Plusieurs éléments sont à prendre en considération, mais en état, et quelle que soient les missions qui ont été entreprises, et qui seront rappelés plus loin, les réalisations concrètes en matière d’industrie de défense qui permettent de véritablement disposer d’une autonomie stratégique relève le plus souvent d’accords bilatéraux. On notera l’entente franco-britannique amorcée en 2014 sur l’avion de combat du futur, amené à remplacer le rafale, tandis que le pour ce qui concerne l’armement terrestre, le projet de char serait franco-allemand. Le traité d’Aix-la-Chapelle du 23 janvier 2019 a d’ailleurs rappelé quelques éléments, notamment sur l’harmonisation franco-allemande des programmes d’armement.
Se pose ensuite la question de la volonté politique, et bien entendu les différences de prisme stratégique des différents états qui composent l’union européenne. La proximité craintive des pays d’Europe orientale avec la Russie les conduits à rechercher une protection américaine particulièrement forte, comme la Pologne prête à financer en partie l’installation d’une base militaire américaine sur son sol pour un montant de 2 milliards d’euros.
Comment on peut le constater sur la présentation de Karim Naidji, la structure d’une défense européenne est déjà prête avec des services de gestion de crise, un bureau politique, et des missions clairement définies. C’est bien sur le terrain politique que le bât blesse, au niveau des états, des opinions publiques, et bien entendu de l’action des États-Unis au sein de l’OTAN qui n’est pas forcément favorable à ce que l’Europe puisse disposer de cette autonomie stratégique qui semble relever de l’arlésienne.
On notera toutefois que le brexit, même si les accords de Saint-Malo entre la France et le Royaume-Uni de 1998 ne semblent pas devoir être remis en cause, révèle son lot d’incertitudes. On notera d’ailleurs le rapprochement, sur des programmes de défense, de l’Italie avec le Royaume-Uni, une sorte de contrepoids à une harmonisation franco-allemande des programmes militaires.

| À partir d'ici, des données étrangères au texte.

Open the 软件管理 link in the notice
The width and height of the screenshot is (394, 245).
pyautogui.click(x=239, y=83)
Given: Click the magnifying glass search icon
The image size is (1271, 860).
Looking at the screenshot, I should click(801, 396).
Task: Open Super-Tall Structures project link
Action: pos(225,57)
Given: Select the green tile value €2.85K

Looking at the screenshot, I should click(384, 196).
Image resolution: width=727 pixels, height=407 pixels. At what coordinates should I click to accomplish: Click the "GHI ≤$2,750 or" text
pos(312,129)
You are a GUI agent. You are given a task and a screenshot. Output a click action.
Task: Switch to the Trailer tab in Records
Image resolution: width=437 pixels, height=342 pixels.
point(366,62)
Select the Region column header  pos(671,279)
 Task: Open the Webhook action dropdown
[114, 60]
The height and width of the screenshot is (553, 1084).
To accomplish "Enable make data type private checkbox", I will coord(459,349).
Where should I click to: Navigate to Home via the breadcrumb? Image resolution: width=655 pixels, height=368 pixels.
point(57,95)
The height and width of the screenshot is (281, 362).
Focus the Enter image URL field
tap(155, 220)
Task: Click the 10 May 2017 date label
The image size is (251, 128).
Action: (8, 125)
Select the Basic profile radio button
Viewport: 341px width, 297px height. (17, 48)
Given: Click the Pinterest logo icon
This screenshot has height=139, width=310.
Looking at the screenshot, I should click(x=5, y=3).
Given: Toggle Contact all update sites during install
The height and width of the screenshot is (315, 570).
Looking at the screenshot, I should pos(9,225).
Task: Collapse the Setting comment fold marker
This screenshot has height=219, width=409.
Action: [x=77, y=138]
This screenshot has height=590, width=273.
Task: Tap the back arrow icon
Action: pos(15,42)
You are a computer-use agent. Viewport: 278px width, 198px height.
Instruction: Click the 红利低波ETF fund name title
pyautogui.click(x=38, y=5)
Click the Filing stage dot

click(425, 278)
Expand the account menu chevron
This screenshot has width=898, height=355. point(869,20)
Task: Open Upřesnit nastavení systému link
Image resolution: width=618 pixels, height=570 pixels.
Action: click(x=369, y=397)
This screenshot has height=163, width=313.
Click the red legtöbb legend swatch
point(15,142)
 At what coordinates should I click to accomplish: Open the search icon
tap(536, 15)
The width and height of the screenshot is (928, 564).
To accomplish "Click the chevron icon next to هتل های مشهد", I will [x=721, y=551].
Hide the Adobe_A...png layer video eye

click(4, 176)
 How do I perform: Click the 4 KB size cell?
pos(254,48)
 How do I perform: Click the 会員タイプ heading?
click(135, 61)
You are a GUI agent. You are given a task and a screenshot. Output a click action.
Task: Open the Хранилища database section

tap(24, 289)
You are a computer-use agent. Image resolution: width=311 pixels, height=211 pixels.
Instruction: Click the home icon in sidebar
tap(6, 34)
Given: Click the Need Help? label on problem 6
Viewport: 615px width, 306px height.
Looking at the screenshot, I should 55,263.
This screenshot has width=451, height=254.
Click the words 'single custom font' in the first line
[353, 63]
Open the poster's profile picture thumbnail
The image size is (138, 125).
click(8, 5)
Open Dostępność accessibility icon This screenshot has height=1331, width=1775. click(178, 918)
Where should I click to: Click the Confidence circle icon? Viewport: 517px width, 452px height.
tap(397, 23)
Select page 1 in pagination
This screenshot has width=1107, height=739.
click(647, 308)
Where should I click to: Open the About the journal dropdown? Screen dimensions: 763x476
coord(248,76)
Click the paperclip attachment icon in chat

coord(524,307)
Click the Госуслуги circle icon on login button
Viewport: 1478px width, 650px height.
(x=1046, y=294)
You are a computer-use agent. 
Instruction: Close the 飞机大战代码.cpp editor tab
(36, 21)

Pour autant, l’union européenne agit dans une certaine mesure comme « fournisseur de sécurité », s’inscrit dans une démarche créatrice de droit, et au final, même si elle est confrontée à de nombreux défis, parvient à faire avancer cette idée que les états nationaux, à moins d’accepter d’abdiquer leur souveraineté à moyen terme, se verront imposer par la réalité une défense commune à l’échelle du continent.